Excerpt >>
— Begin —

Taken for a ride in the 'war on
terror' By Syed Saleem Shahzad
KARACHI - Since the onset of the "war on
terror", the US has detained more than 3,000
people worldwide in a network of secret prisons
established by the Central Intelligence Agency
(CIA) in a number of regions, from Southeast Asia
to North Africa, South Asia and Eastern Europe.
Revelations of this policy have drawn a
flood of criticism, with allegations that
prisoners held in such countries at the CIA's
behest could have been subject to unlawful
interrogation.
US Secretary of State
Condoleezza Rice, speaking in Germany, began her
tour of Europe this week with the admission that the
US
had made "mistakes" in the "war on terror". While
insisting that the US did not "condone" torture,
she said, "We recognize that any policy [such as
rendition of prisoners] will sometimes result in
errors."
She could well have been
referring to Pakistan, a key ally in this
endeavor.
Ever since signing on for the
"war on terror", the administration of President
General Pervez Musharraf has been under constant
pressure to clamp down on the many al-Qaeda-linked
and Afghan resistance figures known to have taken
shelter in the country.
Pakistan has
generally tried to please, at times a little too
hard. In the past four years it has rounded up
many thousands of suspects, most of whom had
nothing to do with terrorism but were simply there
to make up the numbers.
But US
"intelligence" is catching on.

— End —

To-do list >>
A. According to the "war on terror" article, how many people has the US detained worldwide in secret CIA prisons?
B. Shorten the paragraph of the "war on terror" article that begins "Ever since signing on" to a single brief sentence that keeps its main facts.
C. Write the next few sentences of the "war on terror" article, picking up right after its last sentence.
The records that come next are separate material with no connection to the "war on terror" article.

Dataset content >>
— Begin —

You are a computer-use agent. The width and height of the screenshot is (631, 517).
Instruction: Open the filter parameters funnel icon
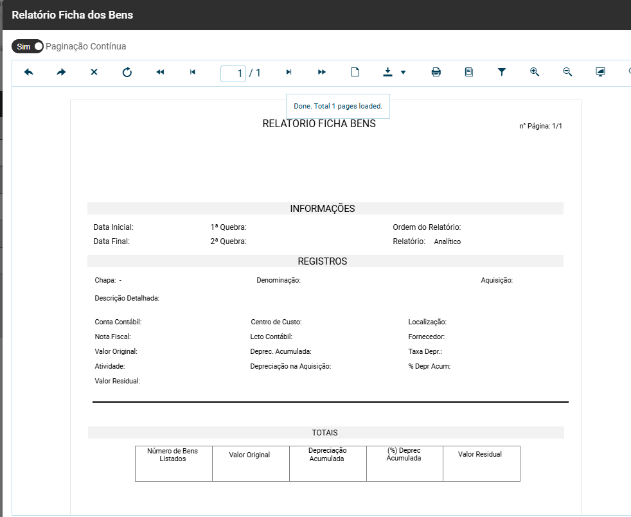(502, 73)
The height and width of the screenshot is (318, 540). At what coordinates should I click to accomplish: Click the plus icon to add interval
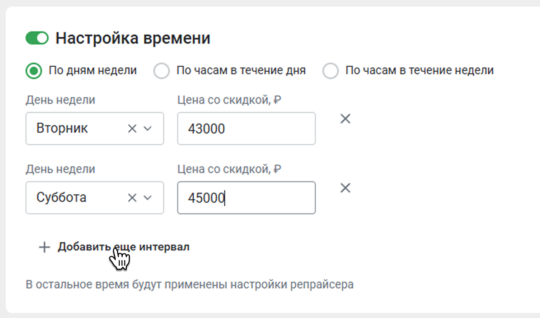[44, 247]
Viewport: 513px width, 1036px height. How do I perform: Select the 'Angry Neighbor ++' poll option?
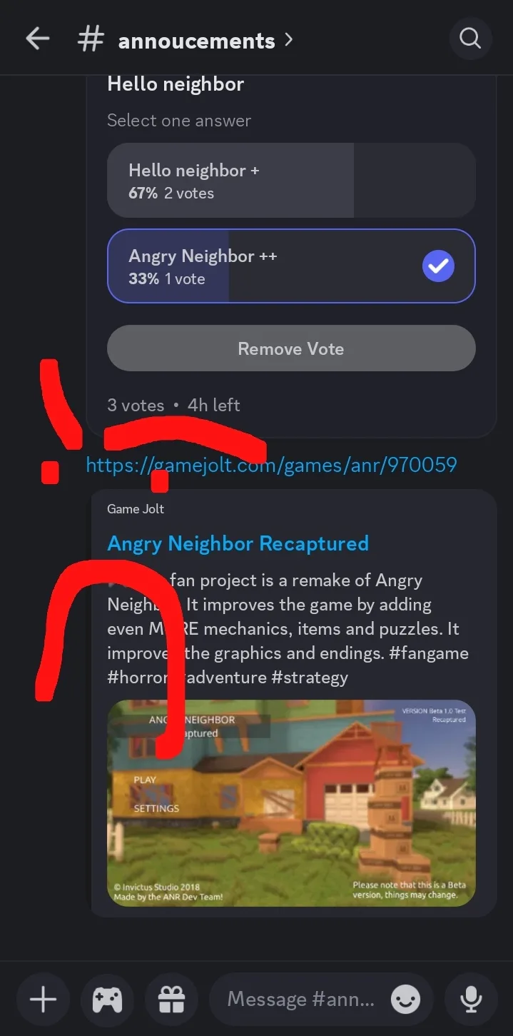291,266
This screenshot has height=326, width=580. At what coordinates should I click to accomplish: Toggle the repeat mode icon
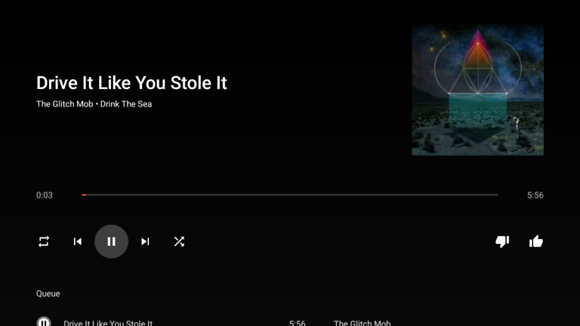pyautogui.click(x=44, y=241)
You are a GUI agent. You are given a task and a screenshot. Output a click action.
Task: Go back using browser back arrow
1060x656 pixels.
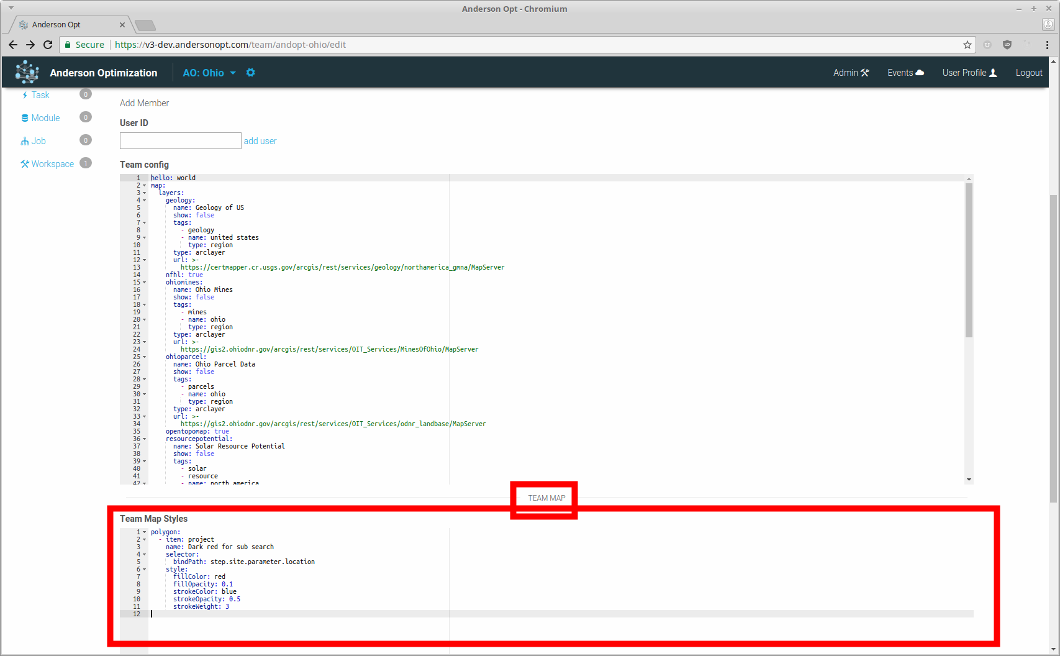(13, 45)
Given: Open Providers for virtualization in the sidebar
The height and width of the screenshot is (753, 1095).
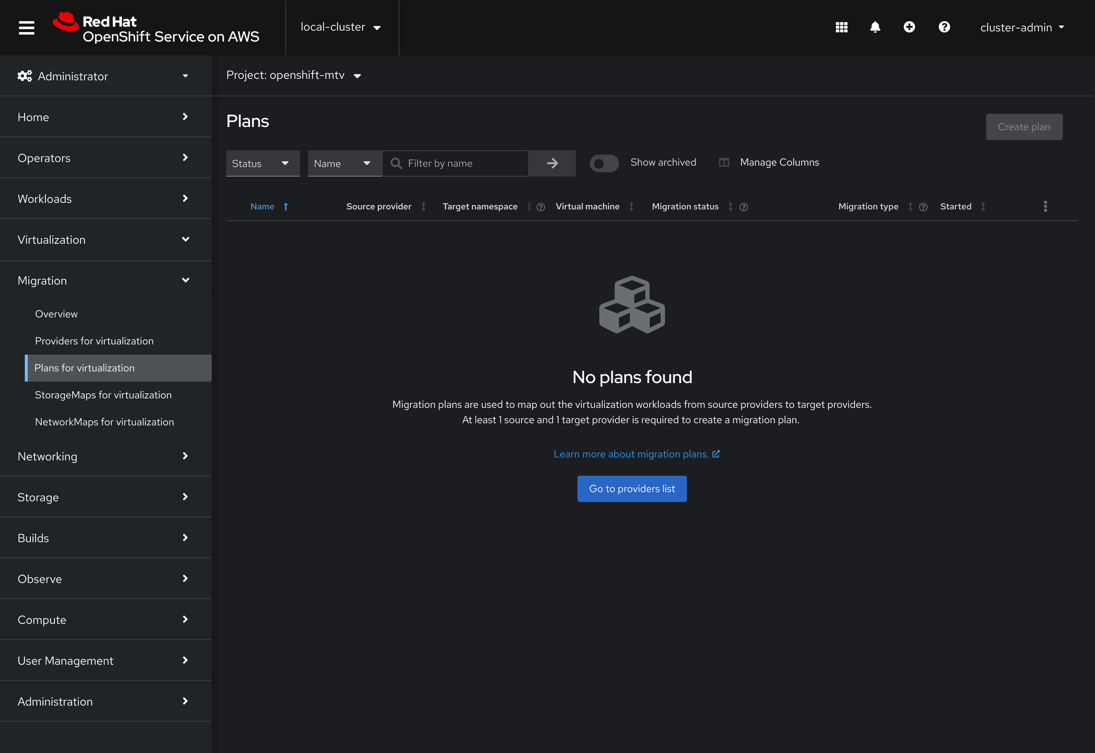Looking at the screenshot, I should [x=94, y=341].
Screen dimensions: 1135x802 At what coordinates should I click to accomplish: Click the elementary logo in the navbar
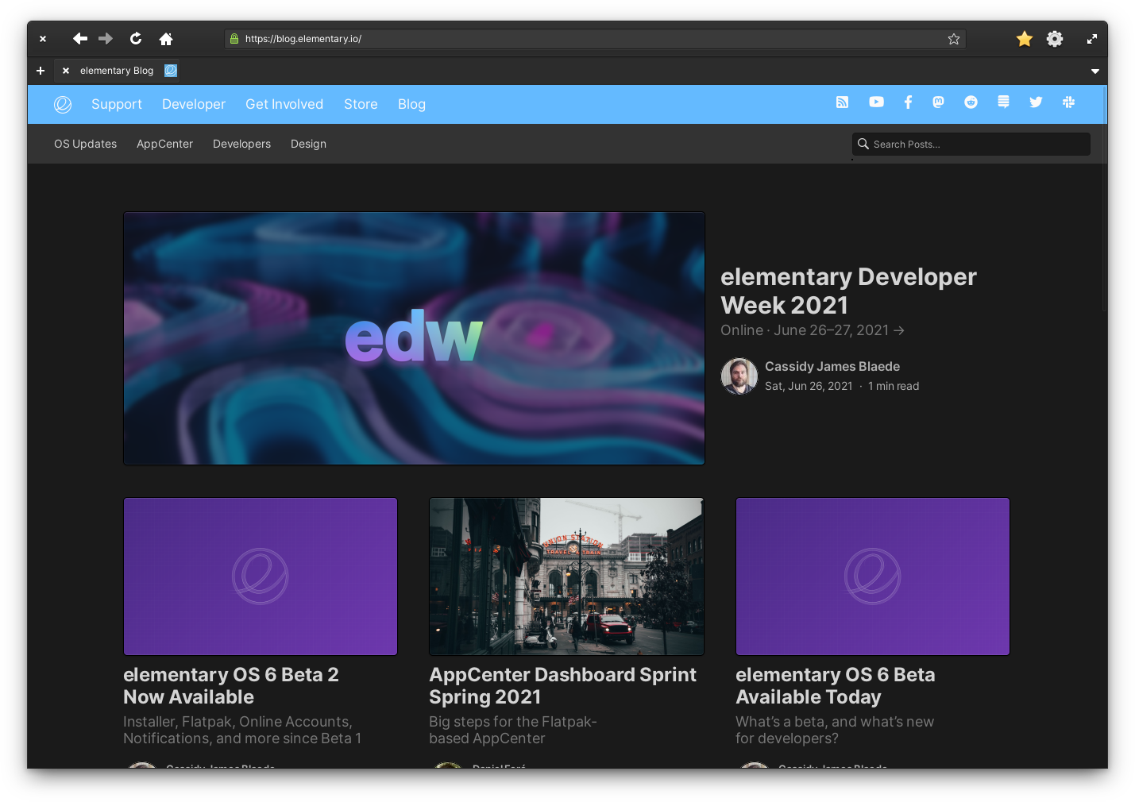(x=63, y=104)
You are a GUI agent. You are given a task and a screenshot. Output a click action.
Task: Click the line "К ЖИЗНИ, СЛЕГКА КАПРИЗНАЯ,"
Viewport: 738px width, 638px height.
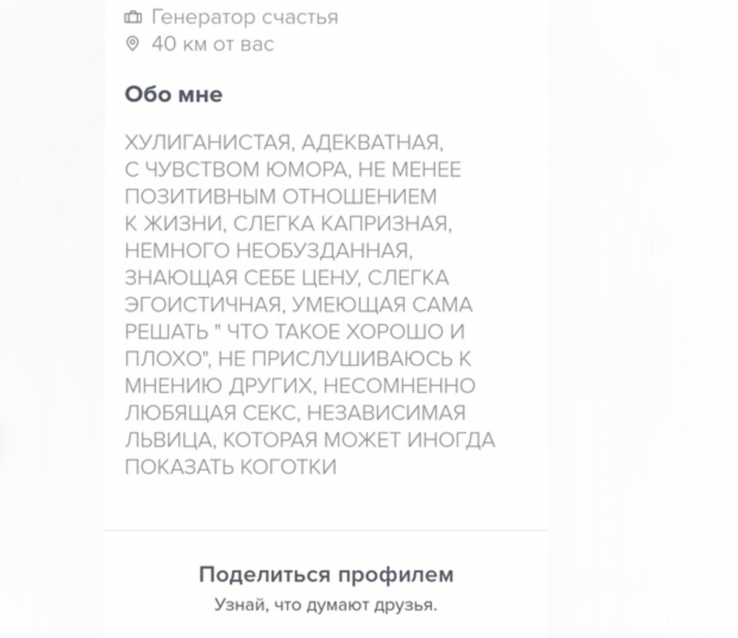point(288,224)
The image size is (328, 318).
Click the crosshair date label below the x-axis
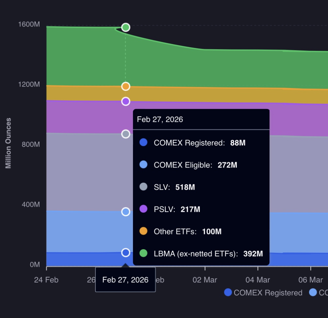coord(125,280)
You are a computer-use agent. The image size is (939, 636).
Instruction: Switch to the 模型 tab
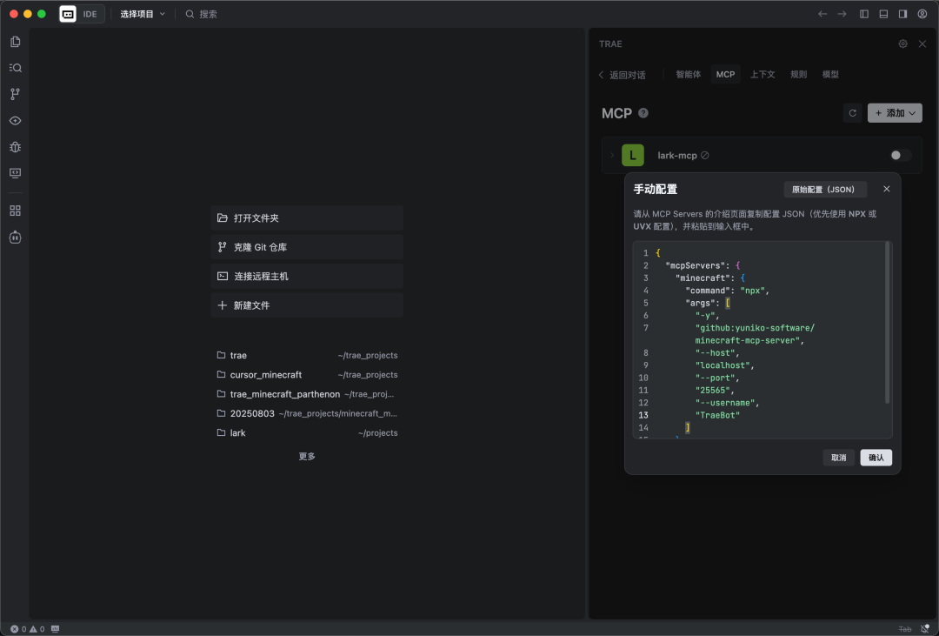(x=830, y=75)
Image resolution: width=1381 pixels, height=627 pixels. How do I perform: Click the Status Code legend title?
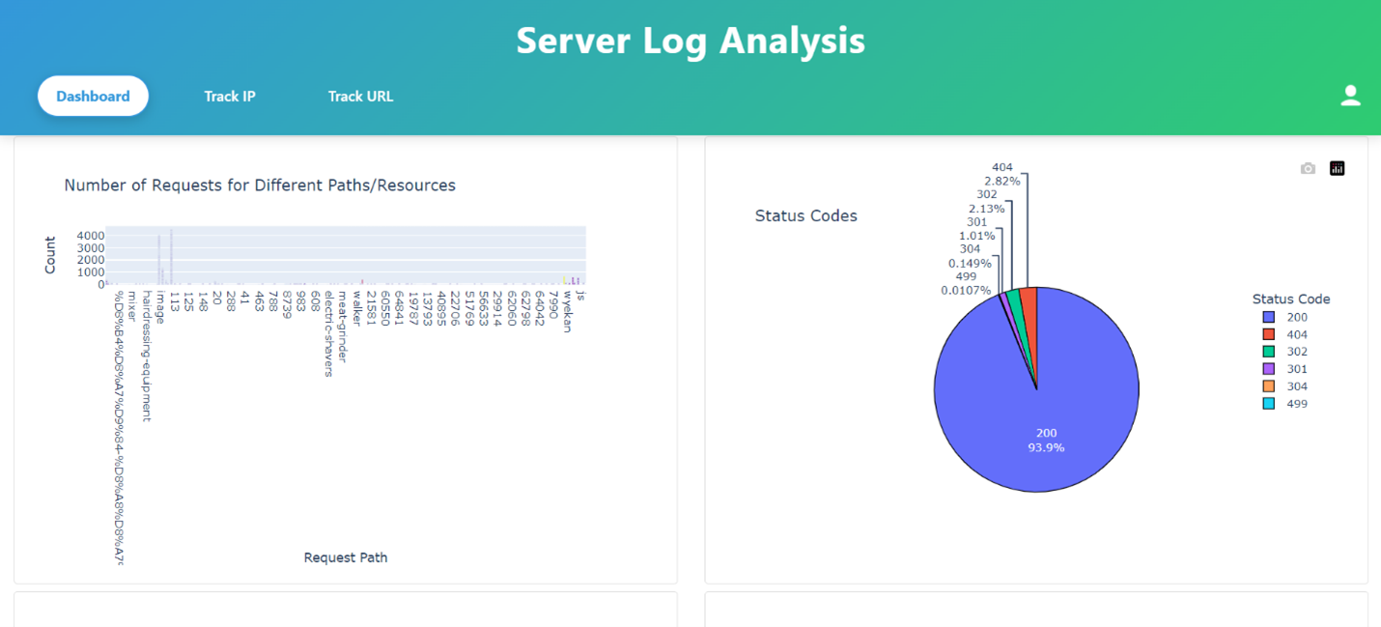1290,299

— End —

Exercise results >>
A. More than 3,000 people.

B. Since joining the "war on terror," President General Pervez Musharraf's administration has faced constant pressure to crack down on the many al-Qaeda-linked and Afghan resistance figures sheltering in Pakistan.

C.
"The
Americans are not fools [in this game] any more.
They understand the gimmicks and now they do not
take any interest in such pseudo al-Qaeda people,"
said Khalid Khawaja, one-time close friend of
Osama bin Laden and also a former Inter-Services
Intelligence official. He now operates the
non-governmental organization Defense for Human
Rights, which provides legal relief for families
affected by the "war on terror".
The case
of Abdullah Khadr is a good illustration. He was
roughed up in Pakistani custody before being
released and returned to Toronto, Canada, a free
man. But only after the US Federal Bureau of
Investigation (FBI) refused to accept him.
The 24-year-old Canadian, whose brother is
the only Canadian held in the US detention center
in Guantanamo Bay, Cuba, is the oldest of Ahmed
Said Khadr's four sons. The senior Khadr, an
accused terrorist financier, was killed in a 2003
shootout with Pakistani forces.
"Abdullah
Khadr was questioned at the airport by RCMP [Royal
Canadian Mounted Police] investigators, then
dropped off at his grandparents' home in
Scarborough [a suburb of Toronto] and told he was
a 'free man', according to his relatives and
lawyer," the Toronto Star reported.
Though
US officials told the Star that they might seek to
have charges laid against Khadr and have him
extradited to the US to face trial, security
sources in Pakistan revealed that Abdullah would
only have been released from Pakistan after being
thoroughly scanned, and the US refused to take him
as there was no evidence against him.
According to security officials who spoke
to Asia Times Online, there is now a long list of
such detainees in Pakistani custody, held under
various charges. They are carefully scrutinized by
US intelligence, and if found clear they are sent
back to their countries of origin.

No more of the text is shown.